CVE-2026-1943 is a stored Cross-Site Scripting (XSS) vulnerability identified in the YayMail – WooCommerce Email Customizer plugin for WordPress, affecting all versions up to and including 4.3.2. The root cause is improper neutralization of input during web page generation (CWE-79), where the plugin fails to adequately sanitize and escape user-supplied input in its settings interface. This flaw allows authenticated attackers with Shop Manager-level permissions or higher to inject arbitrary JavaScript code into pages generated by the plugin. The malicious scripts execute whenever a user accesses the compromised page, potentially leading to session hijacking, privilege escalation, or data theft. The vulnerability specifically affects multisite WordPress installations or those where the unfiltered_html capability is disabled, limiting the scope of impact. The attack vector requires network access (remote), high attack complexity due to required privileges, no user interaction, and affects confidentiality and integrity with no impact on availability. The vulnerability has a CVSS v3.1 base score of 4.4, categorized as medium severity. No public exploits have been reported yet, but the presence of this vulnerability in a widely used WooCommerce customization plugin poses a significant risk to e-commerce sites relying on multisite configurations. The lack of a patch at the time of reporting necessitates immediate mitigation steps to reduce exposure.

For European organizations, especially e-commerce businesses using WooCommerce with multisite WordPress installations, this vulnerability could lead to unauthorized script execution in the context of authenticated users. This may result in theft of sensitive customer data, session hijacking, or manipulation of email content sent to customers, undermining trust and compliance with data protection regulations such as GDPR. The impact on confidentiality and integrity is moderate given the requirement for Shop Manager-level access, which limits exploitation to insiders or compromised accounts. However, the potential for lateral movement and privilege escalation within the WordPress environment could amplify damage. Disruption of email customization workflows could also affect business operations and customer communications. Organizations with strict security policies disabling unfiltered_html are more exposed. The vulnerability does not affect availability directly but can indirectly harm business continuity through reputational damage and regulatory penalties.

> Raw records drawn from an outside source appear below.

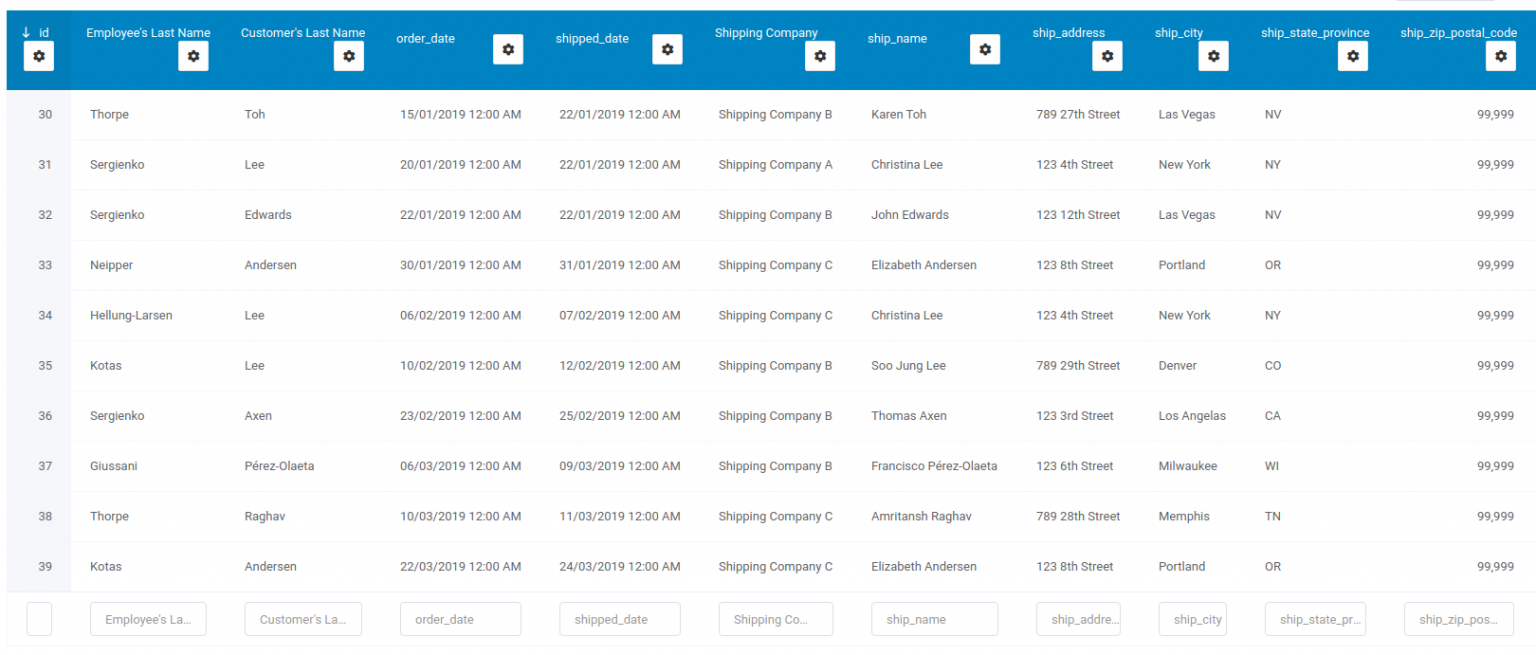Click the ship_zip_postal_code gear icon
This screenshot has height=655, width=1536.
1500,56
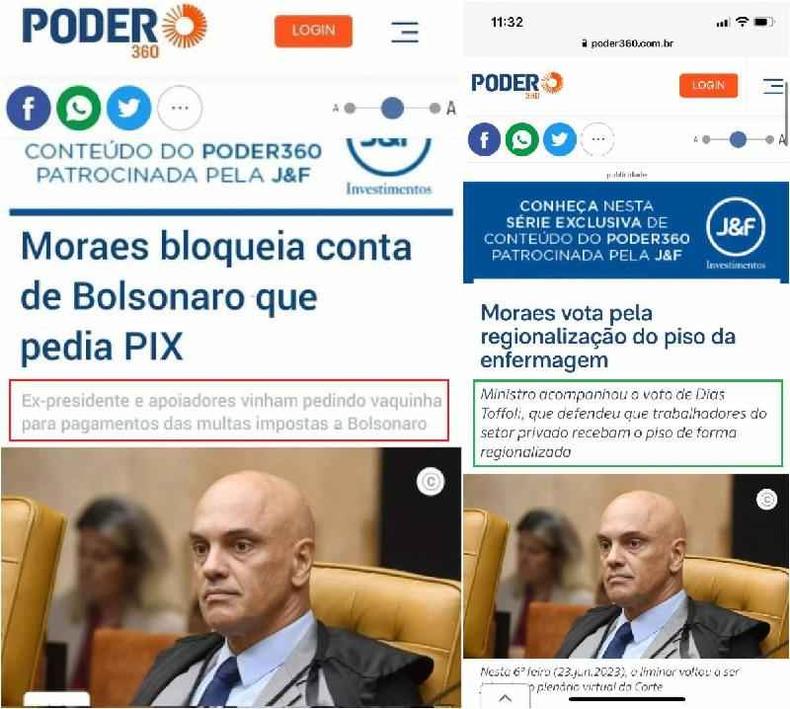790x709 pixels.
Task: Open hamburger menu in right screenshot
Action: click(x=773, y=86)
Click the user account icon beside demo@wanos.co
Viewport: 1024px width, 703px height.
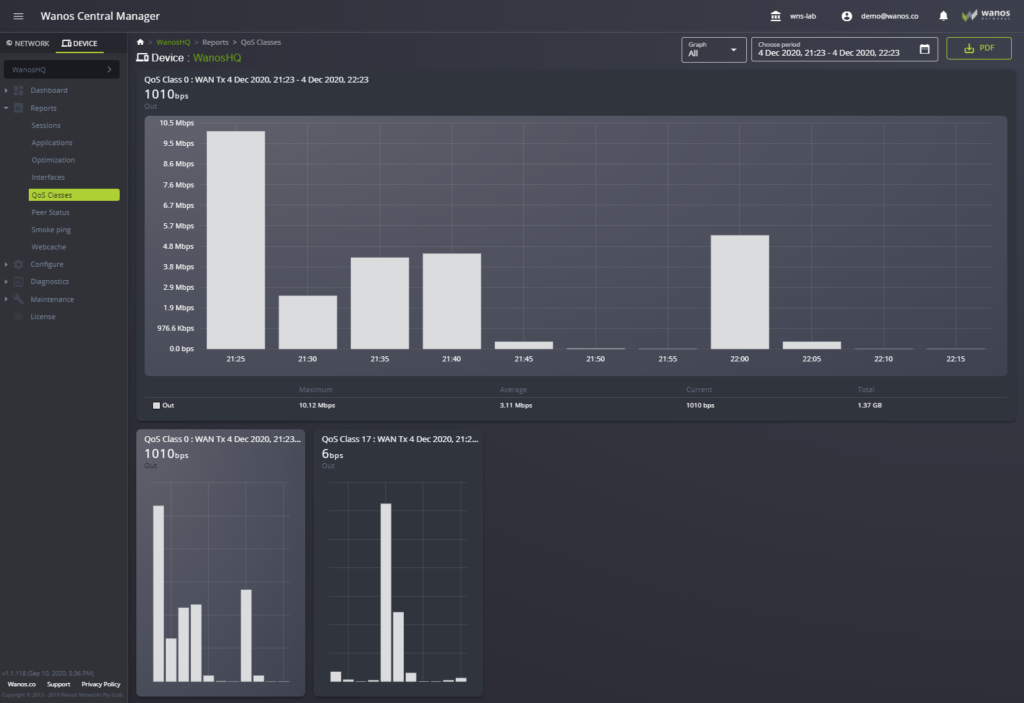click(x=848, y=15)
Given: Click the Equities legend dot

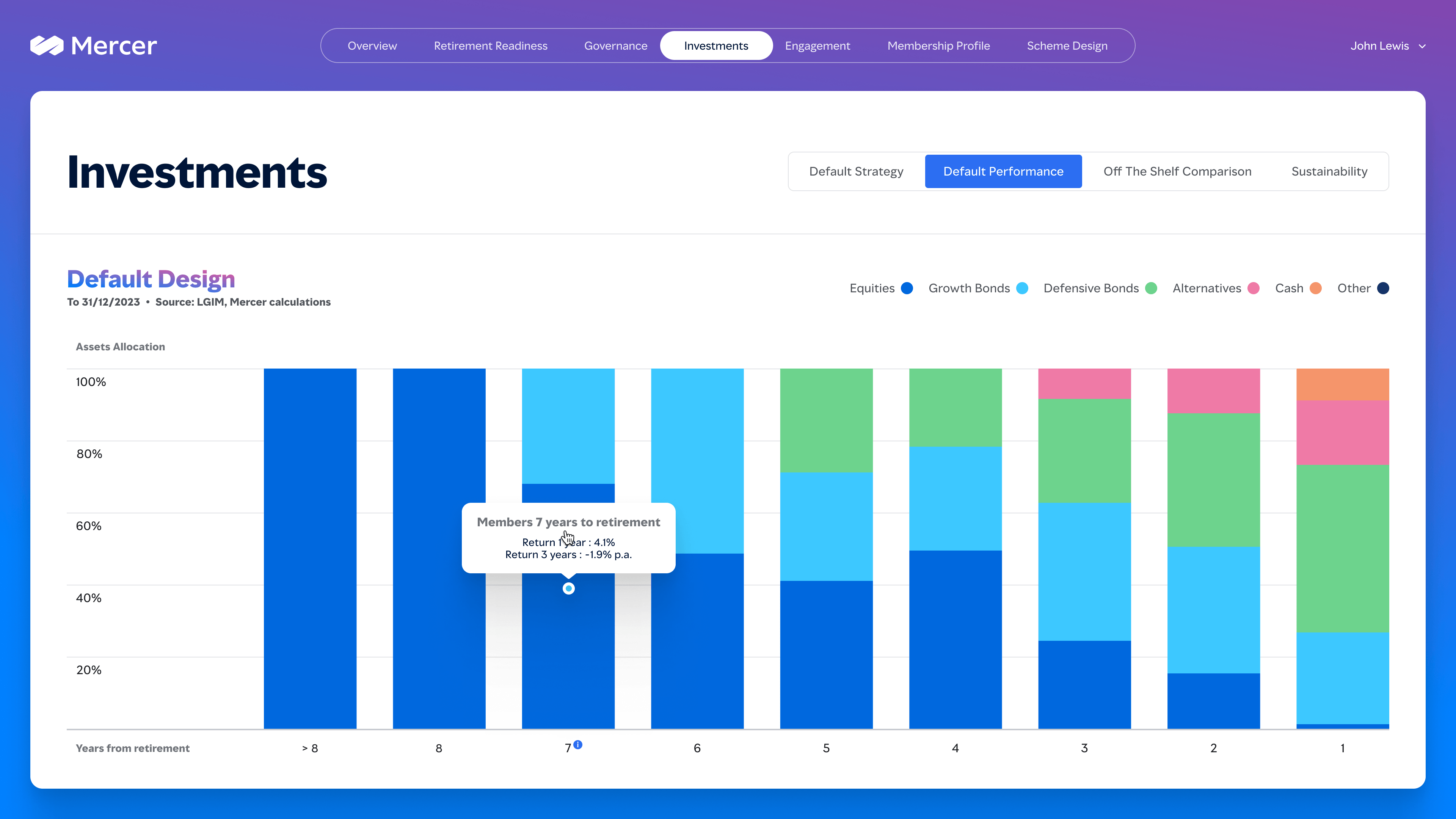Looking at the screenshot, I should tap(907, 288).
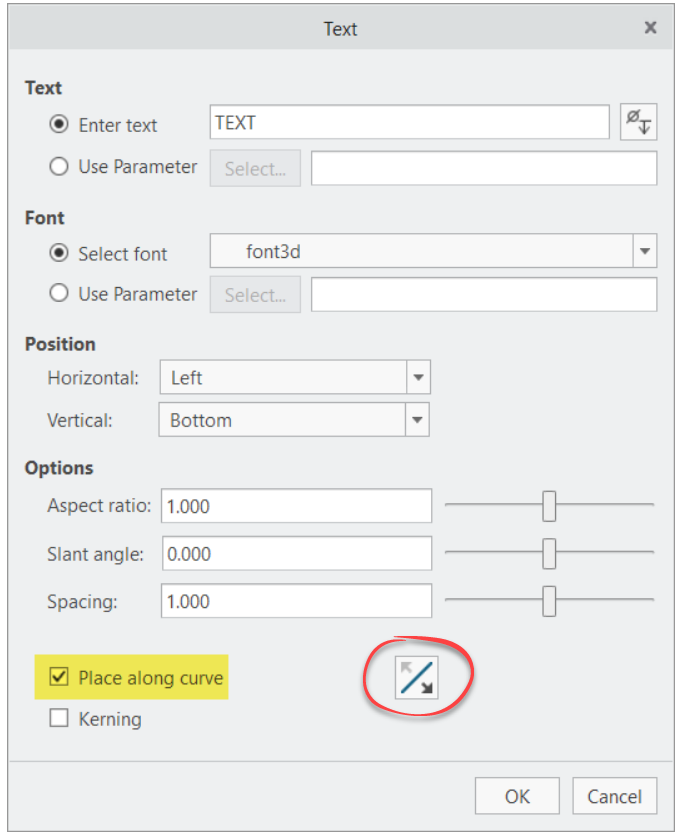This screenshot has height=835, width=680.
Task: Click the Aspect ratio slider handle
Action: pyautogui.click(x=548, y=506)
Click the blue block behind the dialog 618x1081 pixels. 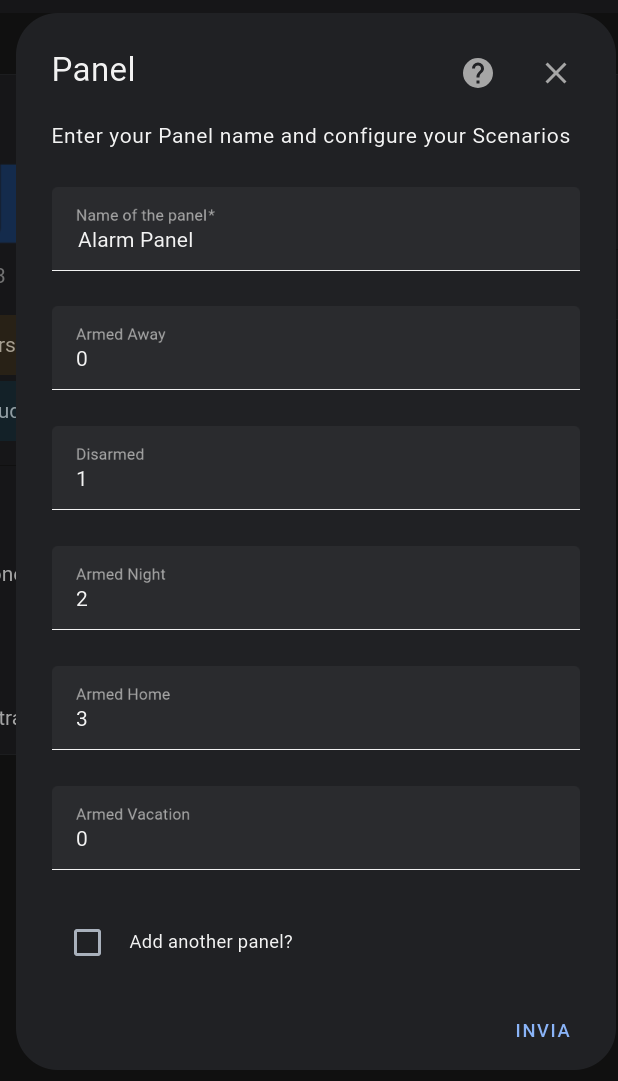pyautogui.click(x=7, y=204)
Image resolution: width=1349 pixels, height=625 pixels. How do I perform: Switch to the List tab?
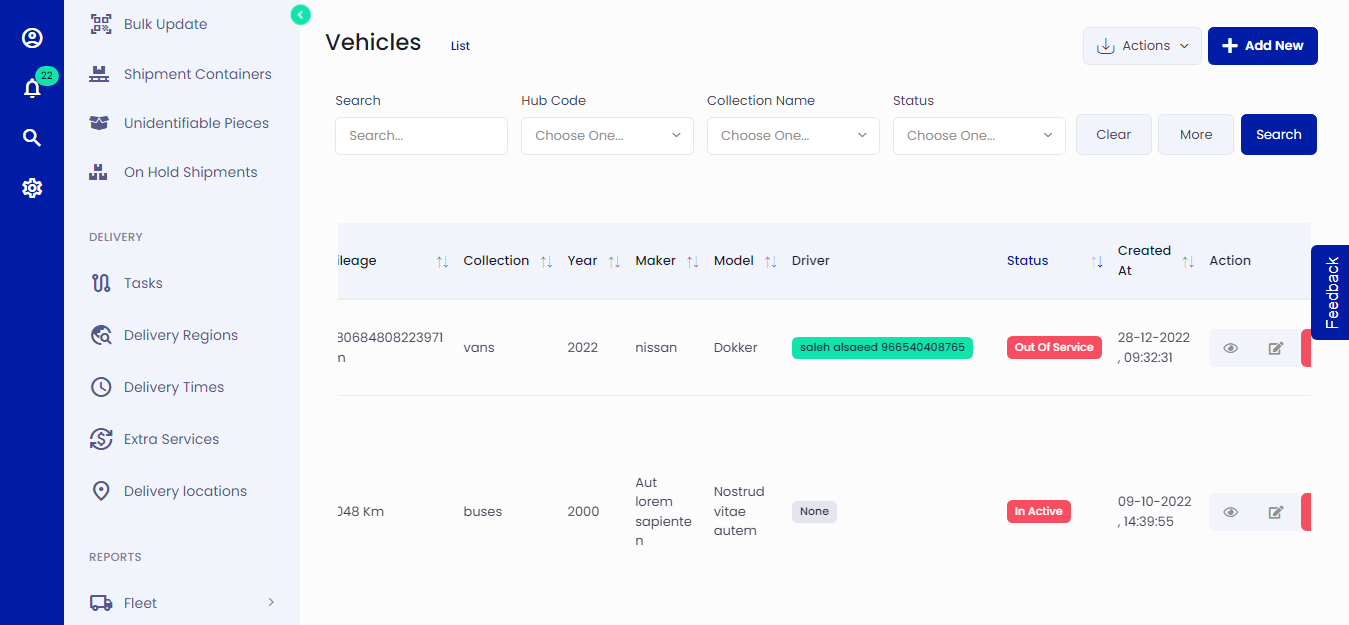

1. Monitor for and apply official patches or updates from yaycommerce as soon as they are released to address this vulnerability. 2. Until a patch is available, restrict Shop Manager and higher privileges to trusted personnel only, minimizing the risk of malicious input injection. 3. Implement additional input validation and output escaping in any customizations or overrides related to the YayMail plugin settings. 4. For multisite WordPress installations, review and harden site configurations to limit the impact of compromised accounts. 5. Enable Web Application Firewalls (WAFs) with rules targeting XSS payloads to detect and block exploitation attempts. 6. Conduct regular audits of user permissions and plugin configurations to ensure no unauthorized changes occur. 7. Educate administrators about the risks of stored XSS and the importance of secure plugin management. 8. Consider disabling or limiting the use of the YayMail plugin in multisite environments if immediate patching is not feasible. 9. Monitor logs for unusual activity related to plugin settings changes or script injections. 10. Employ Content Security Policy (CSP) headers to reduce the impact of potential XSS attacks.